_Objective_
Can you rewrite the part of the lines that opens with the line containing "The image size is (993, 621)." and closes with the line containing "Image resolution: width=511", replacing "card" with "tile" and changing nothing else? Leave the pictures out of your answer.

_Available records_
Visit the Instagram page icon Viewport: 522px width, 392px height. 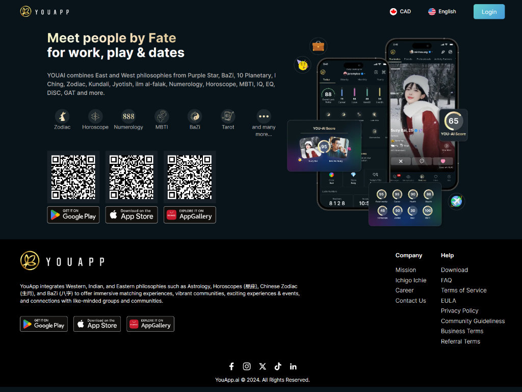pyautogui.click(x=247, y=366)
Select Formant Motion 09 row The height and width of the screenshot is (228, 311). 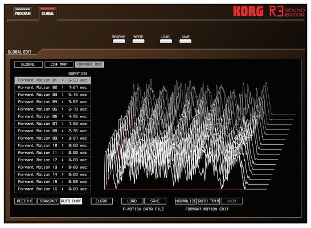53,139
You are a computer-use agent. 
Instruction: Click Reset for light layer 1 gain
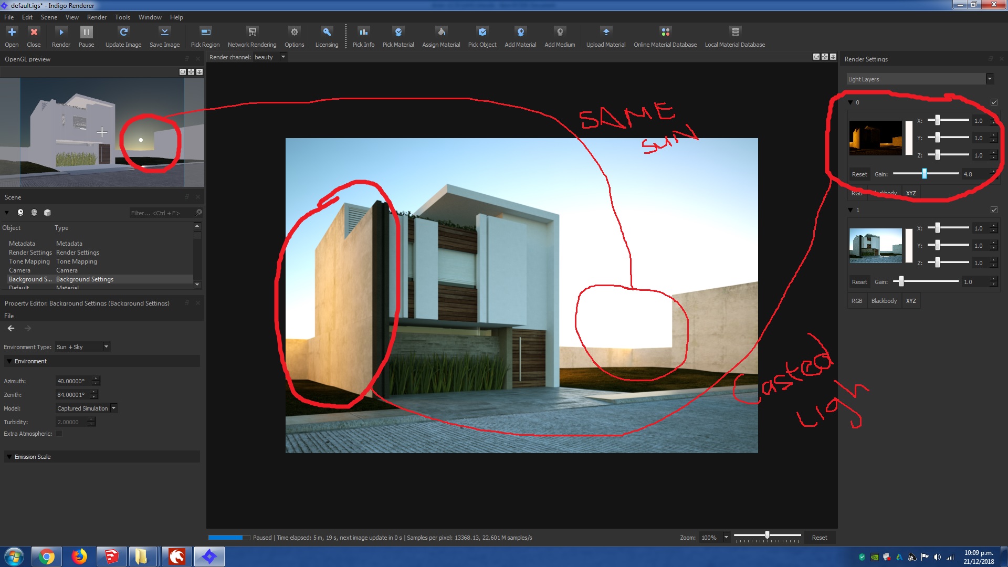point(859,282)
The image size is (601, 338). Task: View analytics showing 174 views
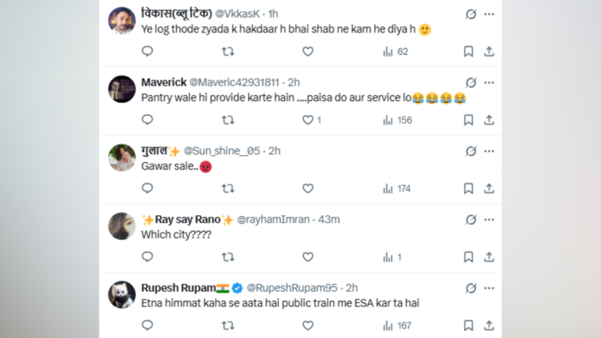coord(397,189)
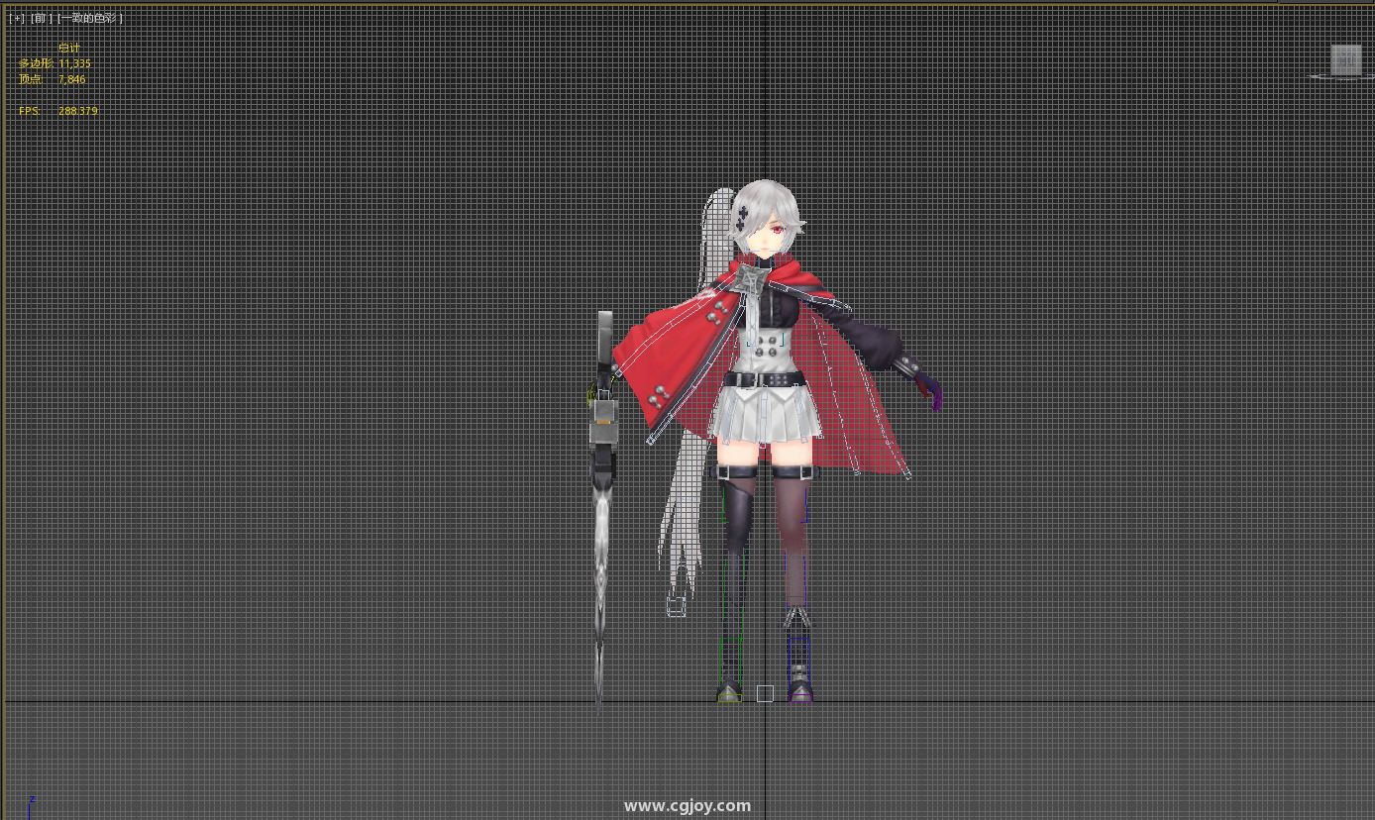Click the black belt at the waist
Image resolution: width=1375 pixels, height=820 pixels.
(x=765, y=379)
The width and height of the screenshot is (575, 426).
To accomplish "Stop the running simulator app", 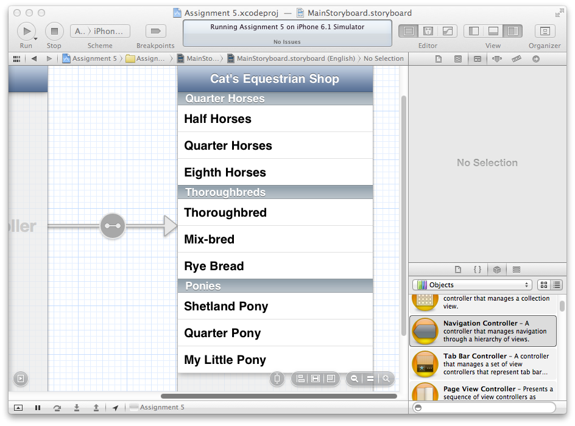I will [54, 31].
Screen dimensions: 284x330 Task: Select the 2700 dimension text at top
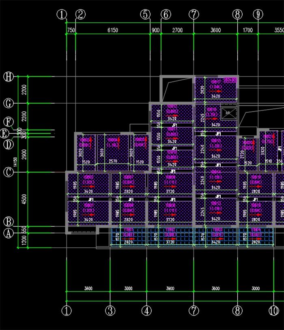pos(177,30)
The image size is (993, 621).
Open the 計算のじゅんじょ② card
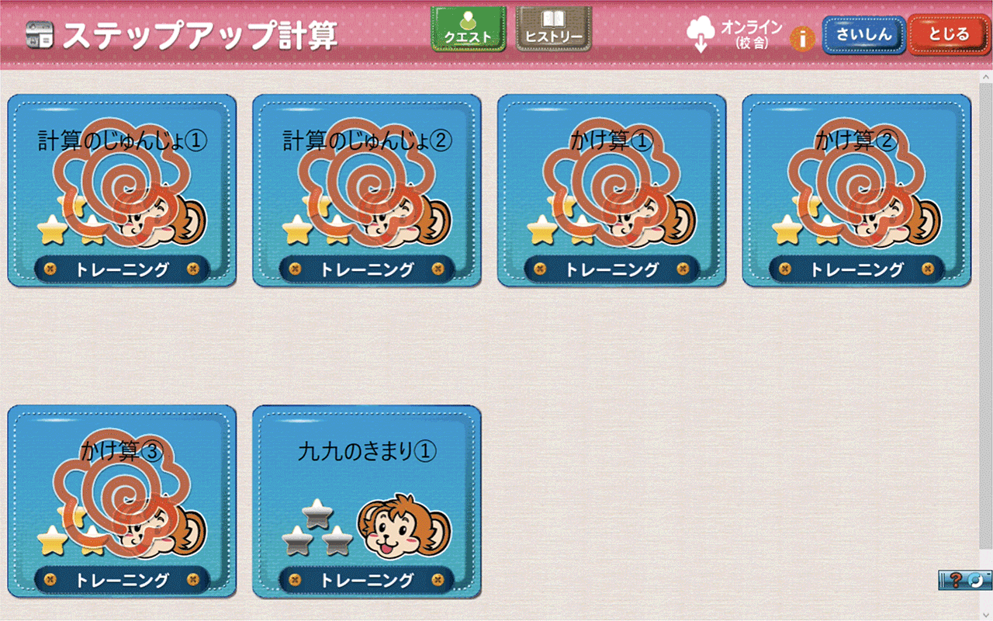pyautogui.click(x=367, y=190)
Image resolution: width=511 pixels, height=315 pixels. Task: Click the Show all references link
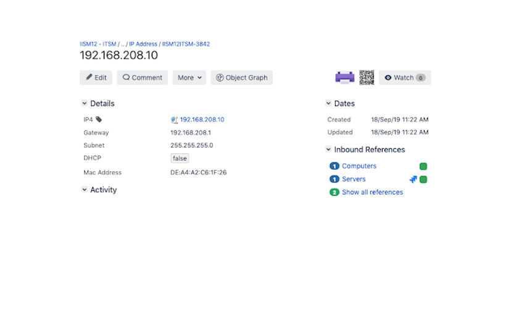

* * *

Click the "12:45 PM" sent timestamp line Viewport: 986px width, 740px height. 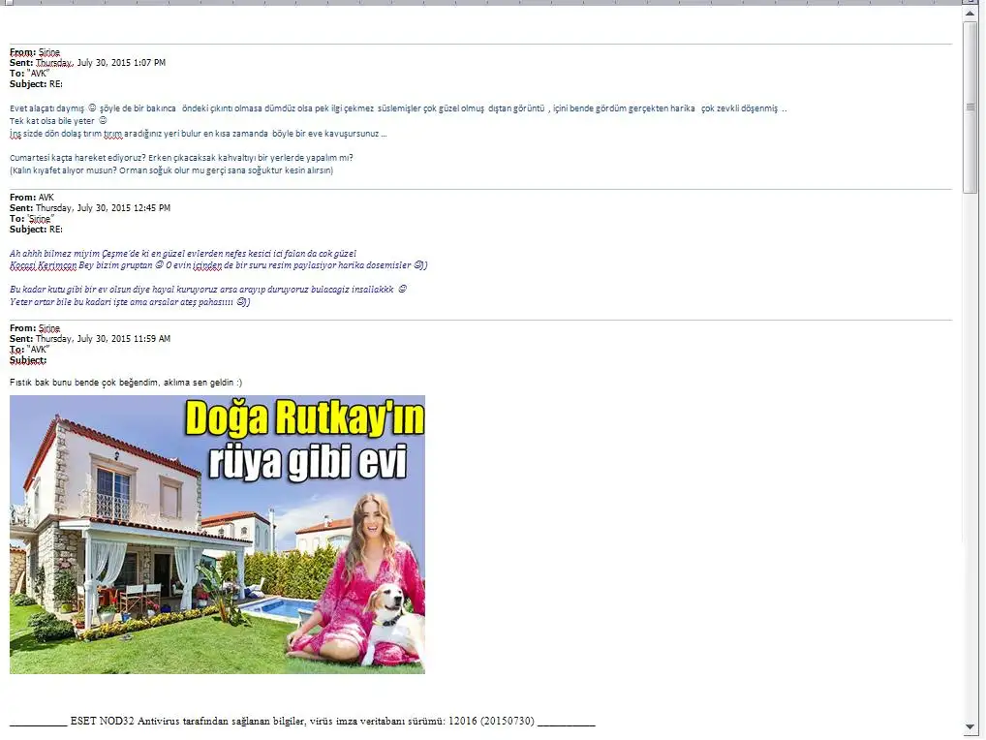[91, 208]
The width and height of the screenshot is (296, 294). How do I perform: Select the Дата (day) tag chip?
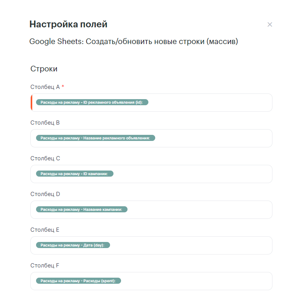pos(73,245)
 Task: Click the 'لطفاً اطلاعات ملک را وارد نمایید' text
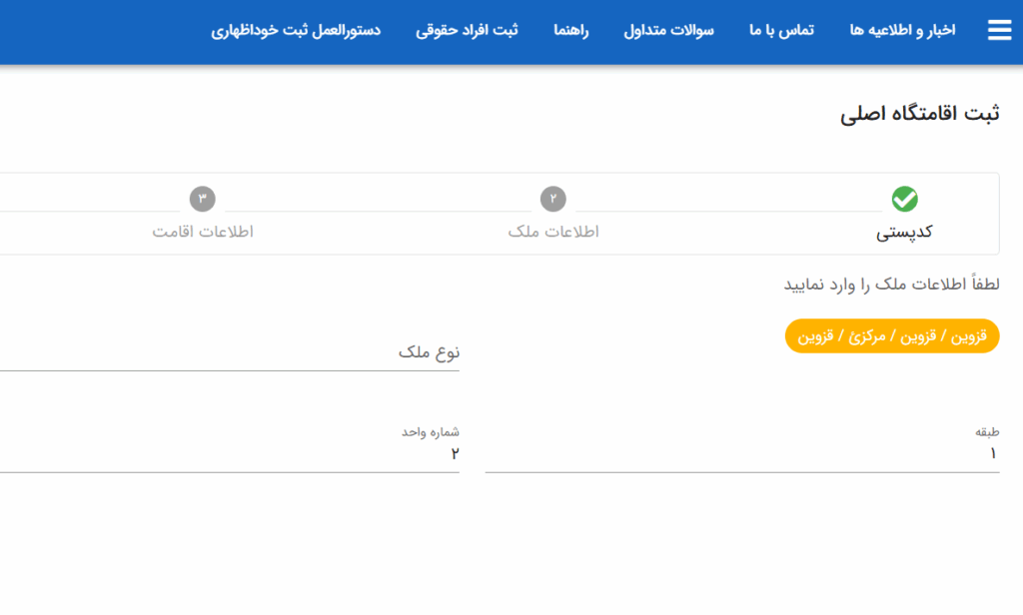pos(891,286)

_Exercise result_
The image size is (993, 621).
Open the 計算のじゅんじょ② tile
pyautogui.click(x=367, y=190)
Image resolution: width=511 pixels, height=315 pixels. Task: Click the Show all references link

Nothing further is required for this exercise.